Vorführungen:
- Do, 7. September 2023 – Mi, 13. September 2023 um 19:00 Uhr
- Do, 14. September 2023 – Sa, 16. September 2023 um 21:00 Uhr
- Mo, 18. September 2023 – Mi, 20. September 2023 um 21:00 Uhr
Darsteller*innen: Franz Rogowski, Ben Whishaw, Adèle Exarchopoulos…
Der letzte Drehtag. In Paris beendet der deutsche Regisseur Tomas (Franz Rogowski) die Arbeit an seinem neuen Film, anschließend wird gefeiert, getrunken, getanzt. Tomas‘ Mann Martin (Ben Whishaw) schaut dem Treiben zu, verschwindet irgendwann, denn Tomas nähert sich auf der Tanzfläche der Schauspielerin Agathe (Adèle Exarchopoulos) an. Die Anziehung ist spürbar, der Alkohol tut sein übriges, Tomas landet mit Agathe im Bett.
Am nächsten Morgen, in der gemeinsamen Wohnung, sagt Martin: „Das passiert immer, wenn Du einen Film beendest, Du vergisst es nur.“ Vielleicht ist es Tomas aber auch nur egal, wenn er seinen Mann verletzt, so wie ihm die Gefühle anderer Menschen grundsätzlich nicht furchtbar wichtig zu sein scheinen. Dieses Mal bleibt es jedoch nicht bei einem One Night Stand, dieses Mal will Tomas mehr – und zieht kurzentschlossen bei Agathe ein.

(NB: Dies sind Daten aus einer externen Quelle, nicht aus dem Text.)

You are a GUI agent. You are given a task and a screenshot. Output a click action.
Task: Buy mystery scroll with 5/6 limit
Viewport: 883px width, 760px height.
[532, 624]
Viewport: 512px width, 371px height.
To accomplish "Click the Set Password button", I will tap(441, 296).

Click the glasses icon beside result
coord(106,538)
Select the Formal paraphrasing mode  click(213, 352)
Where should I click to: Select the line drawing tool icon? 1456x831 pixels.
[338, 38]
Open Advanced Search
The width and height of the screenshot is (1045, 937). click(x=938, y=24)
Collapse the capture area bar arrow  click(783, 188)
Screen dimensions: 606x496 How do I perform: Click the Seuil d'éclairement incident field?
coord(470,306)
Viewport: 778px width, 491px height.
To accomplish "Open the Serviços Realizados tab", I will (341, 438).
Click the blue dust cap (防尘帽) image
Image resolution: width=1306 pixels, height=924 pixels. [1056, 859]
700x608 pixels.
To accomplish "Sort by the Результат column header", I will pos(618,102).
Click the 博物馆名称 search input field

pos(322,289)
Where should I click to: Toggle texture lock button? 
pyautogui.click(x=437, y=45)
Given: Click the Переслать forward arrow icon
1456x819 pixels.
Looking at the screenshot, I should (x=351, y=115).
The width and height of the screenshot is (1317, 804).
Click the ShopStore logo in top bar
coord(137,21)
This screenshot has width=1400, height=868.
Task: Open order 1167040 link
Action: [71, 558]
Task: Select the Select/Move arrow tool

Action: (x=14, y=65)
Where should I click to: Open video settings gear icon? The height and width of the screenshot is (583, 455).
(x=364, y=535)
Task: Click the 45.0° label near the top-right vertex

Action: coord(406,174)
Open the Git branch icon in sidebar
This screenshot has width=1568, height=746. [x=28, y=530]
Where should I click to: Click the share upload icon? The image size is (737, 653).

Auch das scheint Martin zu kennen, geht seiner Arbeit als Drucker weiter mit stoischer Gelassenheit nach und beginnt seinerseits eine Affäre mit dem Schriftsteller Amad (Erwan Kepoa Falé).
Vielleicht weil er nun selbst Eifersucht empfindet will Tomas nun Martin zurück, aber gleichzeitig Agathe nicht aufgeben. Eine Dreiecksbeziehung schlägt er vor, natürlich mit sich im Zentrum, doch dieses Experiment ist zum Scheitern verurteilt, erst recht, als Agathe erfährt, dass sie schwanger ist.
Ein zum Jähzorn neigender, flamboyanter deutscher Regisseur, der vor allem auf Männer, aber auch ein wenig auf Frauen steht, da muss man unweigerlich an Rainer Werner Fassbinder denken. Viel ist über das toxische Verhalten des viel zu jung gestorbenen Fassbinder schon zu Lebzeiten geschrieben worden, erst recht aber in den Jahren danach, gerade da sich die Maßstäbe langsam verändert haben, nicht mehr jedes Verhalten eines tatsächlichen oder selbsternannten Genies bedingungslos toleriert werden.
Typische amerikanische Indie-Filme hat Ira Sachs lange Jahre gedreht, „Keep the Lights on“ oder „Liebe geht seltsame Wege“, die dezidiert schwule Figuren in den Mittelpunkt stellten. Mit seinem letzten Film „Frankie“ ging Sachs neue Wege, drehte mit Isabelle Huppert in der Hauptrolle und zum ersten Mal im Ausland, eine Entwicklung die sich nun fortsetzt.
Das Flair von Paris belebt jeden Moment von „Passages“, nicht zuletzt aber auch die Erinnerung an die zahllosen französischen Liebesfilme und Beziehungsdramen, die sich auf denselben Straßen, Cafés und Wohnungen abspielten. Und auch wenn der Kern von „Passages“ dramatisch erscheint, wirkt dieser achte Film von Ira Sachs leichter, lebendiger, vor allem filmisch freier.
Auch in der Darstellung der Sexualität, die sich in einigen expliziten Sexszenen zeigt, aber vor allem in der Beiläufigkeit, mit der Hetero-, Homo- und Bi-Sexuelle Figuren interagieren. „Passages“ reiht sich hier in eine Linie mit Filmen wie Christophe Honorés „Der Gymnasiast“, die jede Form der Sexualität gleichberechtigt nebeneinanderstellen. Wenn Tomas im Laufe des Films immer manischer mit seinem Hipster-Rennrad durch Paris fährt und nicht nur eine sondern zwei Beziehungen zerstört, dann liegt das nicht daran, ob er Mann oder Frau liebt, sondern einzig und allein an seinem toxischen Verhalten.